Apache Kafka - OpenData-tu/documentation GitHub Wiki

Version Date Name Changes
0.1 2017-05-20 Oliver Bruski Initial Version
0.2 2017-05-28 Oliver Bruski added definitions of components + some general description
0.3 2017-07-02 Oliver Bruski added part about partitioning and bootstrapping

Apache Zookeeper

ZooKeeper is a centralized service for maintaining configuration information, naming, providing distributed synchronization, and providing group services. All of these kinds of services are used in some form or another by distributed applications. ZooKeeper aims at distilling the essence of these different services into a very simple interface to a centralized coordination service. The service itself is distributed and highly reliable. Consensus, group management, and presence protocols will be implemented by the service so that the applications do not need to implement them on their own. For more go to Apache Zookeeper.

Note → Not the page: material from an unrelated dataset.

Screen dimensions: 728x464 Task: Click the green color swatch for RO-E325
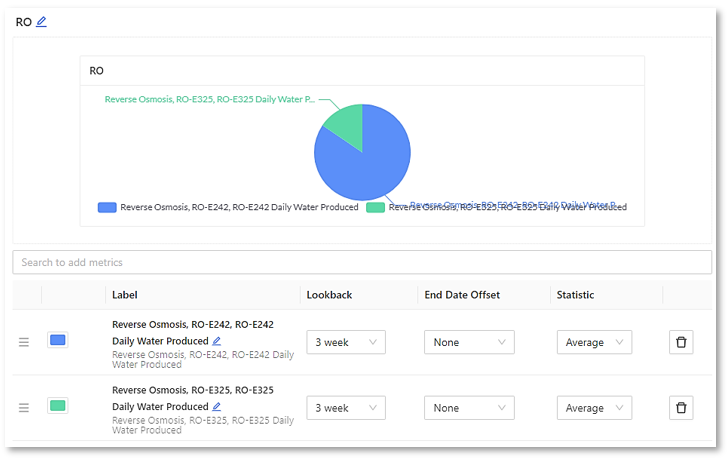pos(58,405)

Run a replicated Zookeeper Quorum

Running ZooKeeper in standalone mode is convenient for evaluation, some development, and testing. But in production, you should run ZooKeeper in replicated mode. A replicated group of servers in the same application is called a quorum, and in replicated mode, all servers in the quorum have copies of the same configuration file. The file is similar to the one used in standalone mode, but with a few differences. Here is an example:

tickTime=2000
dataDir=/var/zookeeper
clientPort=2181
clientPortAddress=localhost
initLimit=5
syncLimit=2
server.1=zoo1:2888:3888
server.2=zoo2:2888:3888
server.3=zoo3:2888:3888

The new entry, initLimit is timeouts ZooKeeper uses to limit the length of time the ZooKeeper servers in quorum have to connect to a leader. The entry syncLimit limits how far out of date a server can be from a leader. With both of these timeouts, you specify the unit of time using tickTime. In this example, the timeout for initLimit is 5 ticks at 2000 milleseconds a tick, or 10 seconds.

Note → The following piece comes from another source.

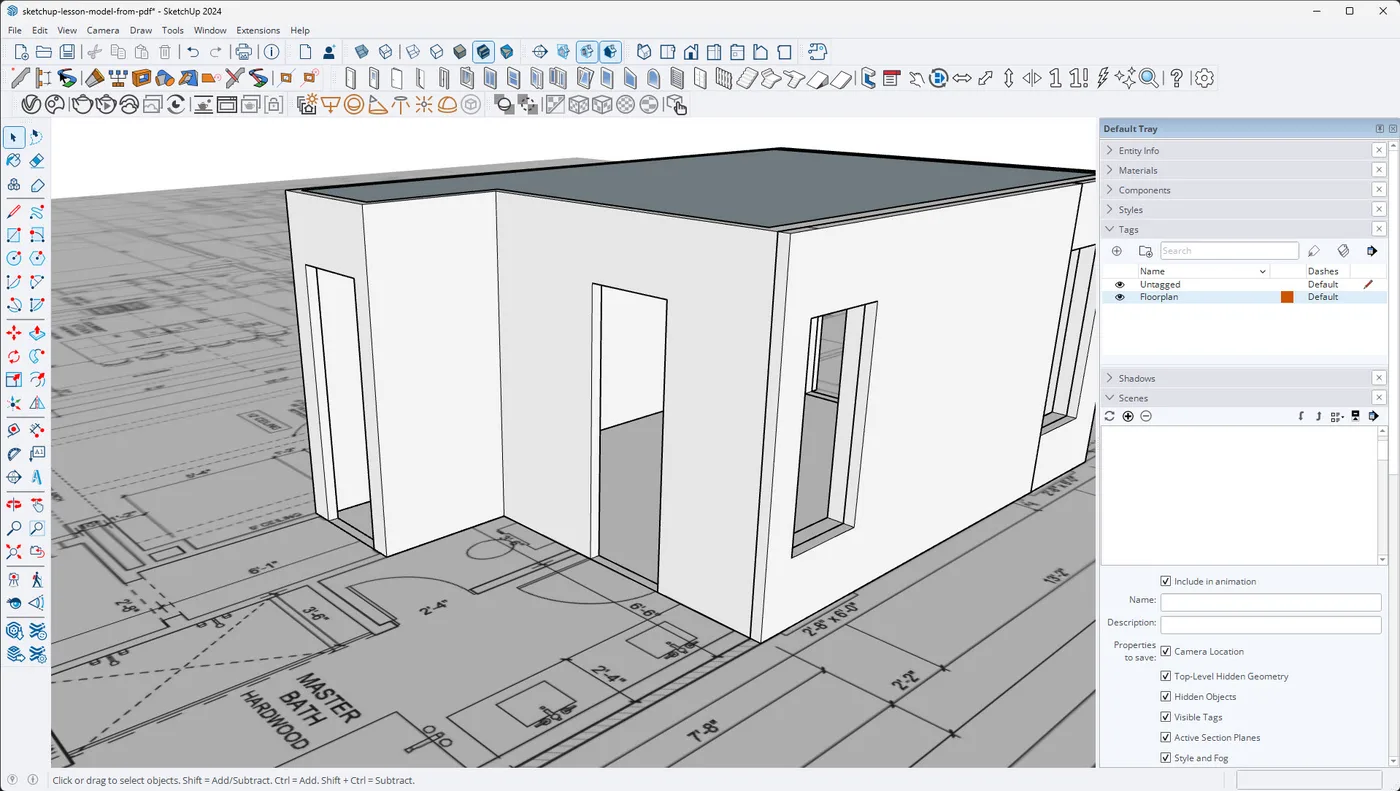This screenshot has width=1400, height=791.
Task: Hide the Floorplan tag
Action: 1119,297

The dataDir entries gives the location where ooKeeper will store the in-memory database snapshots and, unless specified otherwise, the transaction log of updates to the database. clientPortAddress is the address (ipv4, ipv6 or hostname) to listen for client connections; that is, the address that clients attempt to connect to. This is optional, by default we bind in such a way that any connection to the clientPort for any address/interface/nic on the server will be accepted.

The entries of the form server.X list the servers that make up the ZooKeeper service. When the server starts up, it knows which server it is by looking for the file myid in the data directory. That file has the contains the server number, in ASCII.

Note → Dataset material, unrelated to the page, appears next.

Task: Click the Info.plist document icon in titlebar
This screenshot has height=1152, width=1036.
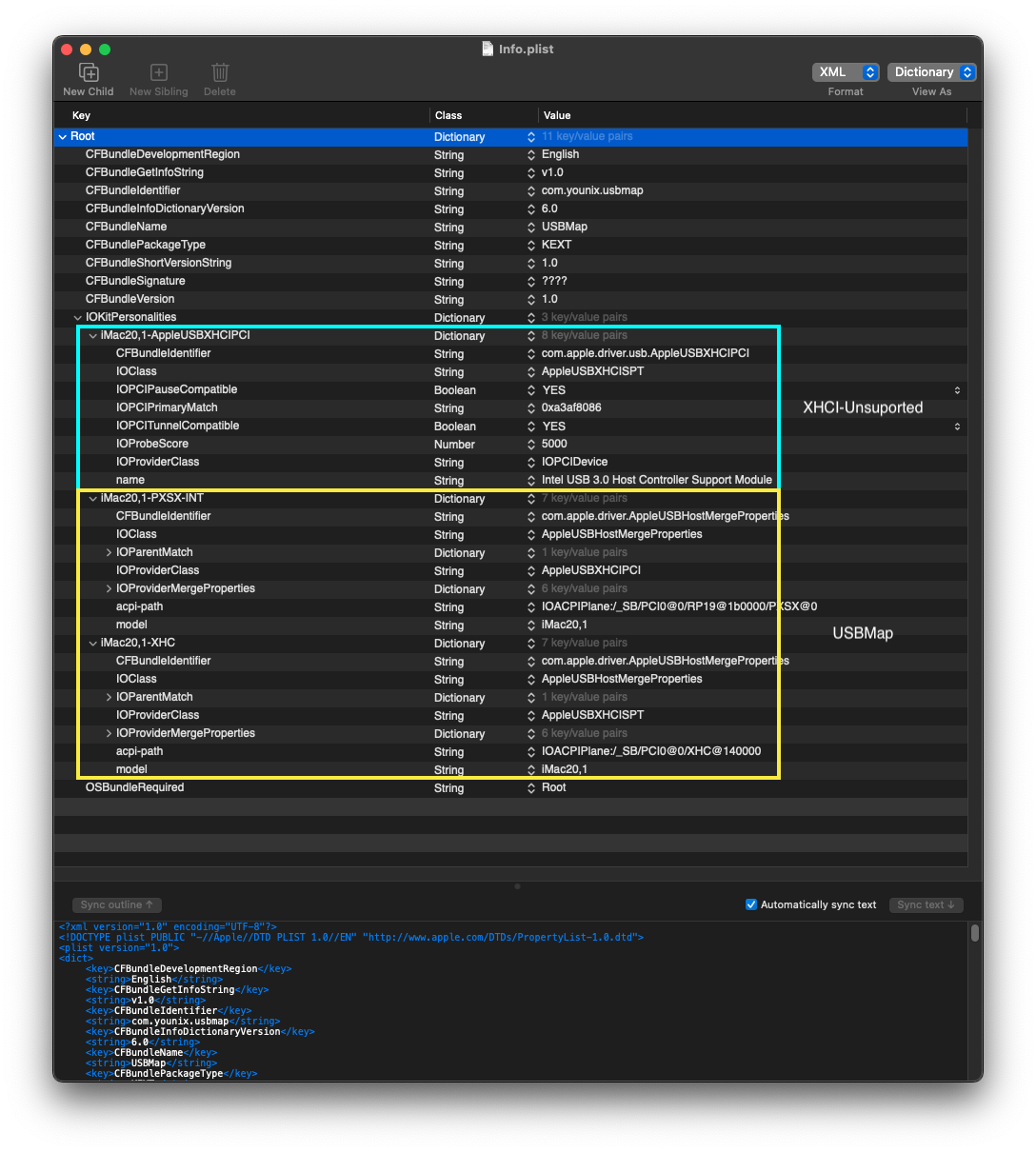Action: pos(487,49)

Finally, note the two port numbers after each server name: " 2888" and "3888". Peers use the former port to connect to other peers. Such a connection is necessary so that peers can communicate, for example, to agree upon the order of updates. More specifically, a ZooKeeper server uses this port to connect followers to the leader. When a new leader arises, a follower opens a TCP connection to the leader using this port. Because the default leader election also uses TCP, we currently require another port for leader election. This is the second port in the server entry.

Apache Kafka

For more detailed information go to Apache Kafka or Kafka Benchmark

Download at: https://www.apache.org/dyn/closer.cgi?path=/kafka/0.10.2.1/kafka-0.10.2.1-src.tgz

Apache Kafka is a distributed streaming platform. The project aims to provide a unified, high-throughput, low-latency platform for handling real-time data feeds. Its storage layer is essentially a "massively scalable pub/sub message queue architected as a distributed transaction log, making it highly valuable for enterprise infrastructures to process streaming data. Additionally, Kafka connects to external systems (for data import/export) via Kafka Connect and provides Kafka Streams, a Java stream processing library.

  • It lets you publish and subscribe to streams of records. In this respect it is similar to a message queue or enterprise messaging system.
  • It lets you store streams of records in a fault-tolerant way.
  • It lets you process streams of records as they occur.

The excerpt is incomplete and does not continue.